• What is needed:
Copy verbatim the block of lines in the entries below whose first line contains "Where should I click to: Click the plus-square" and whose last line contains "Task: Place cursor". Leave out all other lines.

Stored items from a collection
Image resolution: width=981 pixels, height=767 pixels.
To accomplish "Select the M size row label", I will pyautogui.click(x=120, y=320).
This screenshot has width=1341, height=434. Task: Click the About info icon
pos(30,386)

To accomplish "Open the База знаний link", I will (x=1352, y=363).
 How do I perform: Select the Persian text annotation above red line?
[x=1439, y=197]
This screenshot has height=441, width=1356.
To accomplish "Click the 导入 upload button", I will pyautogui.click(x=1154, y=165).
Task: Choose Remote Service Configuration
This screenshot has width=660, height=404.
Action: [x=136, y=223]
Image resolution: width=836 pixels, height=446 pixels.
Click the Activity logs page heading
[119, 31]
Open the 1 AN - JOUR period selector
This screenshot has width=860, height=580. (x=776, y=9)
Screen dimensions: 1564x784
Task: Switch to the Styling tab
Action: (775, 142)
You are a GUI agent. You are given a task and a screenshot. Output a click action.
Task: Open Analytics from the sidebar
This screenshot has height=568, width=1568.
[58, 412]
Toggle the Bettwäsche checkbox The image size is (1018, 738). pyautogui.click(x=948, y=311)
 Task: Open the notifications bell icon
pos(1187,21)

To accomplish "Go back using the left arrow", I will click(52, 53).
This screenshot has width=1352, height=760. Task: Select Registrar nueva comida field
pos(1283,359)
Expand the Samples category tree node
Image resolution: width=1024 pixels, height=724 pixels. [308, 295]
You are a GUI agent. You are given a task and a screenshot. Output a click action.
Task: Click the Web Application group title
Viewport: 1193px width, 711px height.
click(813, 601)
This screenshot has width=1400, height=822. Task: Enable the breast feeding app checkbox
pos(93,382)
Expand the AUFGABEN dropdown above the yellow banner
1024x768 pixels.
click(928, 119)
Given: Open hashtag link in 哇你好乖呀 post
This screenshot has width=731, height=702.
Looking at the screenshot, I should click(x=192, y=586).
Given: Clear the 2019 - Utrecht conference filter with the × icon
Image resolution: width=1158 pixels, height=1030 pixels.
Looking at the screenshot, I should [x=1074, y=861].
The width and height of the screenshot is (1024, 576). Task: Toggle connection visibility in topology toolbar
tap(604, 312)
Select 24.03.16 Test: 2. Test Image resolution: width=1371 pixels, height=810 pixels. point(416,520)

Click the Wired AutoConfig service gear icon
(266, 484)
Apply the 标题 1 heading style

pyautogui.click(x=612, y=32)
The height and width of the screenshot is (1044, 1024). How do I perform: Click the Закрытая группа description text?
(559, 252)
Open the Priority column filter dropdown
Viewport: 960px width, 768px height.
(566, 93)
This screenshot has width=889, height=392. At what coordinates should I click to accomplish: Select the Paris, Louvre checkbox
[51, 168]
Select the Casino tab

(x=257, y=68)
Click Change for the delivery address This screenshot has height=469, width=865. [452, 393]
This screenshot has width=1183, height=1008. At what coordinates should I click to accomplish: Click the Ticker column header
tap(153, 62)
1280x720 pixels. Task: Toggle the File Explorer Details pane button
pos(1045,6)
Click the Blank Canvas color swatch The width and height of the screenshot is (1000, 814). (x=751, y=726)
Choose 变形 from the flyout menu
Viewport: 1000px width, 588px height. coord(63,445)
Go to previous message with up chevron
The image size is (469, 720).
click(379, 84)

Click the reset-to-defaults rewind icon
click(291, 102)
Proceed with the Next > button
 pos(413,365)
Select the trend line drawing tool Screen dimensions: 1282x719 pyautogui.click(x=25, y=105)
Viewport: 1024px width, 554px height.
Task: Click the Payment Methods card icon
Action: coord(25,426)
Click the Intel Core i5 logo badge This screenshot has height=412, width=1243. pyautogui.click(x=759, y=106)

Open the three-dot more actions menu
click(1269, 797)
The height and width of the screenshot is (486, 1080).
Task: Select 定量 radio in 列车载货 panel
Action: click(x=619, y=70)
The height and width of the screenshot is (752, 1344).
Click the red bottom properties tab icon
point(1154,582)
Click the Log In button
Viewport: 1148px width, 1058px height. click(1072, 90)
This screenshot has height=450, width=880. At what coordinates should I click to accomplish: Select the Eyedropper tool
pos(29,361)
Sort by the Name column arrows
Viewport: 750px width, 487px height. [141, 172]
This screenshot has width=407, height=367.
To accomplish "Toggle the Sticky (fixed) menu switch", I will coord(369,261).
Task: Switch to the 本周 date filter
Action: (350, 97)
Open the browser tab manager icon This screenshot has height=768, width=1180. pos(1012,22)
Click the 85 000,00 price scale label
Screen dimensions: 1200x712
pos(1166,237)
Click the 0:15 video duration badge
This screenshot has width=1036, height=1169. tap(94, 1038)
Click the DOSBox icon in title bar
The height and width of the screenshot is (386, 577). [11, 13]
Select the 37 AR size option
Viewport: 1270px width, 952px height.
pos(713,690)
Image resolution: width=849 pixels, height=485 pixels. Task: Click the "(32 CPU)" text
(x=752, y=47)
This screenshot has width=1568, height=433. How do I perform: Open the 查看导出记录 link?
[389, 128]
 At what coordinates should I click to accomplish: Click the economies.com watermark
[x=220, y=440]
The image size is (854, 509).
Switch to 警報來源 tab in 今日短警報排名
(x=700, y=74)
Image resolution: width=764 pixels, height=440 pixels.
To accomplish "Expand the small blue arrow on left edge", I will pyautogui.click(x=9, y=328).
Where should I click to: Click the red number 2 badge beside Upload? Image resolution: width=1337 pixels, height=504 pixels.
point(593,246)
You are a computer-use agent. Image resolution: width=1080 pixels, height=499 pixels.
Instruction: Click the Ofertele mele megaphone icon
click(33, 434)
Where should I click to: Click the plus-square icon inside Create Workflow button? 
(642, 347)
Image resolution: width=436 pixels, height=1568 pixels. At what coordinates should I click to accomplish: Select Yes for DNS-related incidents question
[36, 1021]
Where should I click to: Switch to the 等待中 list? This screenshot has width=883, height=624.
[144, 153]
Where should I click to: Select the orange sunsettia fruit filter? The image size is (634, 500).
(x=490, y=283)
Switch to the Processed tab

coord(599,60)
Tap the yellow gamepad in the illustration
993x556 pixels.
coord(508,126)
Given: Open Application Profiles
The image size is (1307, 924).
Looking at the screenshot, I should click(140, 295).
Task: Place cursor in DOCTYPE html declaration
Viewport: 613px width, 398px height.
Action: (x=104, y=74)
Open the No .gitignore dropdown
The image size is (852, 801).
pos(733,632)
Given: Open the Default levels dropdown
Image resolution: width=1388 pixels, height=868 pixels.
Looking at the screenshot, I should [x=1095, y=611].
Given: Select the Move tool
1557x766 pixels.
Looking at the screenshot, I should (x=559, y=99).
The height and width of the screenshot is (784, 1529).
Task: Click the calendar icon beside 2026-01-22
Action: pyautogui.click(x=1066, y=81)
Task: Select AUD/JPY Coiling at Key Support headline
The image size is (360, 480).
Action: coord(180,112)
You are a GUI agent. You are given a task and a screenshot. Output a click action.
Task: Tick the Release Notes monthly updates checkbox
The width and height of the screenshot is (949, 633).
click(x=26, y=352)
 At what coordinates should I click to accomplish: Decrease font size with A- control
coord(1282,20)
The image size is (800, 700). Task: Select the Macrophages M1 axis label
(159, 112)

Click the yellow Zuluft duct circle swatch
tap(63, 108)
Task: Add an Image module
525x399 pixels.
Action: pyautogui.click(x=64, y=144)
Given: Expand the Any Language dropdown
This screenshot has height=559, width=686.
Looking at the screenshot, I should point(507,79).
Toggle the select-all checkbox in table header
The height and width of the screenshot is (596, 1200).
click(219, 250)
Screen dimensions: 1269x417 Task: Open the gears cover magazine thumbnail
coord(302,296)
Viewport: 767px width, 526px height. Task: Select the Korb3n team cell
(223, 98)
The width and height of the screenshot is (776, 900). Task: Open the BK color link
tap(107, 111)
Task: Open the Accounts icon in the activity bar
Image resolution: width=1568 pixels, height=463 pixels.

• Written solution:
Where should I click to: Click the plus-square icon inside Create Workflow button? 
(642, 347)
Image resolution: width=436 pixels, height=1568 pixels. At what coordinates should I click to accomplish: Select Yes for DNS-related incidents question
[36, 1021]
Where should I click to: Switch to the 等待中 list? This screenshot has width=883, height=624.
[144, 153]
Where should I click to: Select the orange sunsettia fruit filter? The image size is (634, 500).
(x=490, y=283)
Switch to the Processed tab

coord(599,60)
Tap the yellow gamepad in the illustration
993x556 pixels.
coord(508,126)
Given: Open Application Profiles
The image size is (1307, 924).
Looking at the screenshot, I should click(140, 295).
Task: Place cursor in DOCTYPE html declaration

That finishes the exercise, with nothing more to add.